__Exercise materials__.
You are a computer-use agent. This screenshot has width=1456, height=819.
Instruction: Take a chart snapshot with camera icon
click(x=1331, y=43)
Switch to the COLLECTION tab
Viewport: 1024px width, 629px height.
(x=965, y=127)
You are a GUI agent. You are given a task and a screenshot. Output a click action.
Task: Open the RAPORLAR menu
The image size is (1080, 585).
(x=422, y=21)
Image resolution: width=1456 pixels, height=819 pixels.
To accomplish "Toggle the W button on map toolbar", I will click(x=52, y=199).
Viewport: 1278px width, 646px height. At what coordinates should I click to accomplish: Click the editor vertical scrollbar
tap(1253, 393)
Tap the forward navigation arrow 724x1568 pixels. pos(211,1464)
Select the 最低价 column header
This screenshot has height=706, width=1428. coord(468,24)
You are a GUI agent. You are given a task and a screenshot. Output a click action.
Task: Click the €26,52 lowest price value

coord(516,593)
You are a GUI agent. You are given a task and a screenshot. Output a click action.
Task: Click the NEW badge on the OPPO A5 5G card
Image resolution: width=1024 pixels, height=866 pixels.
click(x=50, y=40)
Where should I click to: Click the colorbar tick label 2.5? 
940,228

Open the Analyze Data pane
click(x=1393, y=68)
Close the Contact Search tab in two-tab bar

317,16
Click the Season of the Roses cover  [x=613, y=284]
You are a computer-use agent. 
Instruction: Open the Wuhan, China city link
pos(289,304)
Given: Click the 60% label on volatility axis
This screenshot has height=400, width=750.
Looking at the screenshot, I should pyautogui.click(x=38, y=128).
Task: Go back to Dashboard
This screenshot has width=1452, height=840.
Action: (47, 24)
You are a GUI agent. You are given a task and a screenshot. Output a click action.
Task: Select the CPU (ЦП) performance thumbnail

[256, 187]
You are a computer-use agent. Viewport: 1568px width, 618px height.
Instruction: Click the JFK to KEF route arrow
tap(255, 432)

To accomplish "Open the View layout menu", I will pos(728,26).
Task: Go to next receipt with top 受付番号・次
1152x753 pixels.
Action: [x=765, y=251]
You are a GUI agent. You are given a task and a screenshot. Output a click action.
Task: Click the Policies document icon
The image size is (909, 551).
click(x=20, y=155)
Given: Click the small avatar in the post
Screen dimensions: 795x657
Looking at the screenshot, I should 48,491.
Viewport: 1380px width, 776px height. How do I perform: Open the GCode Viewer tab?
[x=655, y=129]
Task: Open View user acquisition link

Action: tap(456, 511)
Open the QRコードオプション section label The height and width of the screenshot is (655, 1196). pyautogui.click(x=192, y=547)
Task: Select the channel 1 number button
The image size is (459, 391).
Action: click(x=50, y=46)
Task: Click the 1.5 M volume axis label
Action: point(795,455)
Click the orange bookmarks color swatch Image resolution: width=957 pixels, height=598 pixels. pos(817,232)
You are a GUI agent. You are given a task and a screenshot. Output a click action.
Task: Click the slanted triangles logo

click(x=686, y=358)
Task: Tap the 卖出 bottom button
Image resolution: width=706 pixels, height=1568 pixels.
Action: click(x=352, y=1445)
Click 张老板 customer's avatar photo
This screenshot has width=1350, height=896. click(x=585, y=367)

__What to produce__. Please return each line in the records above that contains the string "This". Case counts.

__Finished exercise__.
You are a computer-use agent. This screenshot has width=1456, height=819.
This screenshot has height=706, width=1428. coord(468,24)
This screenshot has height=400, width=750.
This screenshot has width=1452, height=840.
This screenshot has width=1350, height=896. click(x=585, y=367)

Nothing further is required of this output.